It is said that quantum computing will soon revolutionize many areas of technology – amongst others machine learning. But how exactly are quantum computing and machine learning combined? And what impact can this combination have? Let’s do a deep dive into the field of quantum machine learning and find out why you should care about it now.

by Philip Zupancic

How can we make radiation therapy less damaging to surrounding healthy tissue and body parts?
How can we warn people from dangerous storms well in advance?
And how do we successfully protect autonomous vehicles from hacker attacks?

These are all topics that can – in terms of methodology – be tackled with machine learning (ML), more precisely, ML powered simulations, predictions and computer vision. However, the challenges as they are put here are so complex that to solve them, we need powerful computing resources that can support our machine learning methods. In this context, quantum machine learning (QML) is a promising approach.

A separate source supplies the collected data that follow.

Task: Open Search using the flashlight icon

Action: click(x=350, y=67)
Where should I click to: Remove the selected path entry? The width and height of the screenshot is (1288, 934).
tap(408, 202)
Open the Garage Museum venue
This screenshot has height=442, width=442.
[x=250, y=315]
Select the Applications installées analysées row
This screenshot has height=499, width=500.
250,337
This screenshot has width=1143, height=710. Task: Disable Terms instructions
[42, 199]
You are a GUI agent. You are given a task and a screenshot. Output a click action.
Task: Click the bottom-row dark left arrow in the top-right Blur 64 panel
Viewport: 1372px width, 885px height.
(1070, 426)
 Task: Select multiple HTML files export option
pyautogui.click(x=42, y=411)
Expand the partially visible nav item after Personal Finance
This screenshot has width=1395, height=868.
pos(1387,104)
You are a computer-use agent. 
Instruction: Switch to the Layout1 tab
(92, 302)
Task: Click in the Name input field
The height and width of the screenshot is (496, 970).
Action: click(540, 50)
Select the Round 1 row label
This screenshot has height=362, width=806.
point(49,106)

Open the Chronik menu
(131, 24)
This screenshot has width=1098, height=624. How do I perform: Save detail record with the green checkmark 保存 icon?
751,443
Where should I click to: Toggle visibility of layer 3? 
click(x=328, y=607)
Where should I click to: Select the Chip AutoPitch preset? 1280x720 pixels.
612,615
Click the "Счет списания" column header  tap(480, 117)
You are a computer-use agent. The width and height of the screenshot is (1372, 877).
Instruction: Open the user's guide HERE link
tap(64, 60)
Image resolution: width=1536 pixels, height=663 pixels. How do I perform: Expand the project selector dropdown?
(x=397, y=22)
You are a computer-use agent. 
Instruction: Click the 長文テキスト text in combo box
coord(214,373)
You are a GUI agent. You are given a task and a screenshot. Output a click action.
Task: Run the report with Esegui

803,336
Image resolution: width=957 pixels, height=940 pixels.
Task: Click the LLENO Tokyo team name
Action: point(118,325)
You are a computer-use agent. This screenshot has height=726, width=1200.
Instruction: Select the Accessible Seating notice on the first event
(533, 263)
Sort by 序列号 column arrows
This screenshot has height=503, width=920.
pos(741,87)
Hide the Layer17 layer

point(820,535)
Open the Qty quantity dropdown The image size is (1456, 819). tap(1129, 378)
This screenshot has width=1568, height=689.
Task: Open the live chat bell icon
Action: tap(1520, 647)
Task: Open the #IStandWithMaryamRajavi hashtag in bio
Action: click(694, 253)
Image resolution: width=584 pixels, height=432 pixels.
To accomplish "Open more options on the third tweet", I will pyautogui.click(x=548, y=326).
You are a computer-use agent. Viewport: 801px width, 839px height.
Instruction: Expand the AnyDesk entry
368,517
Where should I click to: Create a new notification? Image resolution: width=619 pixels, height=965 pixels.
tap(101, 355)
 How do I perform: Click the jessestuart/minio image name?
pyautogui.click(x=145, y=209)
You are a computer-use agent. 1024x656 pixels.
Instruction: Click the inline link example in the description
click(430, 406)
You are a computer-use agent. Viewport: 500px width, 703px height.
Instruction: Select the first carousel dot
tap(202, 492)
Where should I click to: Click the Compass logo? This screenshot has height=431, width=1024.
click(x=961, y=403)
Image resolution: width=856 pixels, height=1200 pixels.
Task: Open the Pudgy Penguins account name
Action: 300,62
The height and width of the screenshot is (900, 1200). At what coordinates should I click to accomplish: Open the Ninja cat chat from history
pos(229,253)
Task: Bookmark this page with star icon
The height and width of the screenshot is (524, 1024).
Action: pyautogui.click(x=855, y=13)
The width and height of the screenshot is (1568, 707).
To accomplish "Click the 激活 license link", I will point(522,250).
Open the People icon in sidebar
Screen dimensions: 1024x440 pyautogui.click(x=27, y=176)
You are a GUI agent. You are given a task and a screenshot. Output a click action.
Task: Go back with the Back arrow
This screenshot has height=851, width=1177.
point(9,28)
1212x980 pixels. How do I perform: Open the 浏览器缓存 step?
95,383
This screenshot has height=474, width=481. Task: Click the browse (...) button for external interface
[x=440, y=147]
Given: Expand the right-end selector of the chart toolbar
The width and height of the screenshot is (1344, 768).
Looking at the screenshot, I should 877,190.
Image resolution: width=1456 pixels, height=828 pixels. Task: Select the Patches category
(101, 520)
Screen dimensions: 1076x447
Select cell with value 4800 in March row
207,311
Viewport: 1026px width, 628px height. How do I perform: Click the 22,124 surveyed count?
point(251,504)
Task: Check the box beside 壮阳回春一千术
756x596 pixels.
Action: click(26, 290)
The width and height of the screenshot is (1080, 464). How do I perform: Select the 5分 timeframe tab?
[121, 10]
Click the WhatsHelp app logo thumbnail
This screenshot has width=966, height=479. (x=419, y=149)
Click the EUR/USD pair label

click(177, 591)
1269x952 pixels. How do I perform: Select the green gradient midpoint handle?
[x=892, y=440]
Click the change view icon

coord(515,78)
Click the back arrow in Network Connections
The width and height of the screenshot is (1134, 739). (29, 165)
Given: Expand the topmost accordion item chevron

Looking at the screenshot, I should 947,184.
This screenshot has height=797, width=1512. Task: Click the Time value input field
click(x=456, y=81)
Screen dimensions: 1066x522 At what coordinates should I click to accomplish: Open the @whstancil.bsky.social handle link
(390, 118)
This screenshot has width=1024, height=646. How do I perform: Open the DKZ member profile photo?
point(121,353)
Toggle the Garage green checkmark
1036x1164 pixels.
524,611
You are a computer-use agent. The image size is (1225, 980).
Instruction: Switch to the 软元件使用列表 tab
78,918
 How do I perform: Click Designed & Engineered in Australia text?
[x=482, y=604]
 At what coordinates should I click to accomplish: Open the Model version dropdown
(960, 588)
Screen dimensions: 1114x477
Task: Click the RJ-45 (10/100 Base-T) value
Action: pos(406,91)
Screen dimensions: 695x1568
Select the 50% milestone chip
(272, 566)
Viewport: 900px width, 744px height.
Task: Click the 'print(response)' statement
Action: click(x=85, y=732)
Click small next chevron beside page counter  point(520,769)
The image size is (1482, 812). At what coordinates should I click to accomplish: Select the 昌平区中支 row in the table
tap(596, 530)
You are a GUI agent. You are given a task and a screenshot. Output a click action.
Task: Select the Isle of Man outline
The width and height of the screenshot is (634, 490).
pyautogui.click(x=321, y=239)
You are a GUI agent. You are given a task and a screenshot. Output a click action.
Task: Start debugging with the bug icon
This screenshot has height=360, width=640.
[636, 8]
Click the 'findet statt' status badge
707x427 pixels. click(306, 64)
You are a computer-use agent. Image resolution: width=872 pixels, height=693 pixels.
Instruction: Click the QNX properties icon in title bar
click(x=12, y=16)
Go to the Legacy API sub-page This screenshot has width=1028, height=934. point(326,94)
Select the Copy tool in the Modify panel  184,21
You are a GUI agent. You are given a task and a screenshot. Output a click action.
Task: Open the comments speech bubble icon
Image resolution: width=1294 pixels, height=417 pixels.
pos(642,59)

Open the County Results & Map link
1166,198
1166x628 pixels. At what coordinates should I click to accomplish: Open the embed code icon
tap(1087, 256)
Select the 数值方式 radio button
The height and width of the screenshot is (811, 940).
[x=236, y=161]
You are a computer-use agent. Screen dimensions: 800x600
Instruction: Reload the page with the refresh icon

But what is quantum machine learning exactly? How does it work? And why should you care about it now? That’s what you’ll find out in this article.


What are quantum computers? And what is quantum machine learning?

Before we can talk about quantum machine learning, we first need to establish what quantum computers are. One of the most important differences between quantum computers and “classical computers”, as we will call them, is that quantum computers work with qubits instead of bits (see Figure 1). While a bit can only represent 2 states (either 0 or 1), a qubit can represent 0, 1, or any weighted combination in between (this phenomenon is called superposition). This way, a quantum computer can support multiple states at the same time and, through this massive parallelization, perform complex calculations much more quickly than a classical computer.

Figure 1: A classical computer works with bits, while a quantum computer works with qubits that can represent in-between states of 0 and 1.


Having said this, the term quantum machine learning simply stands for the combination of quantum computing and machine learning. This can go in two directions:

  • Quantum computers support machine learning processes: for example, they can speed up the time it takes to train or evaluate a machine learning model.
  • Machine learning methods further quantum computing: machine learning methods can be used to develop new quantum algorithms or to uncover codes with which we can correct errors in quantum calculations.

In this article, we will focus on the first point, also called “quantum-enhanced machine learning”. So, let’s look at how exactly quantum computing can make our machine learning models more powerful.

How does quantum machine learning work?

Quantum computers can – among other things – speed up processes that would take a classical computer a much longer time, e.g., train a machine learning model to solve a highly complex task.

To do this, a quantum computer is often integrated into the machine learning process as a co-processor: parts of the machine learning algorithm are run on a traditional computer; however, computationally difficult subroutines, which the classical computer would struggle with, are outsourced to a quantum device which can execute more complex calculations faster. Thus, quantum machine learning solutions are mostly hybrids in which classical (CPUs) and quantum processing units (QPUs) work together.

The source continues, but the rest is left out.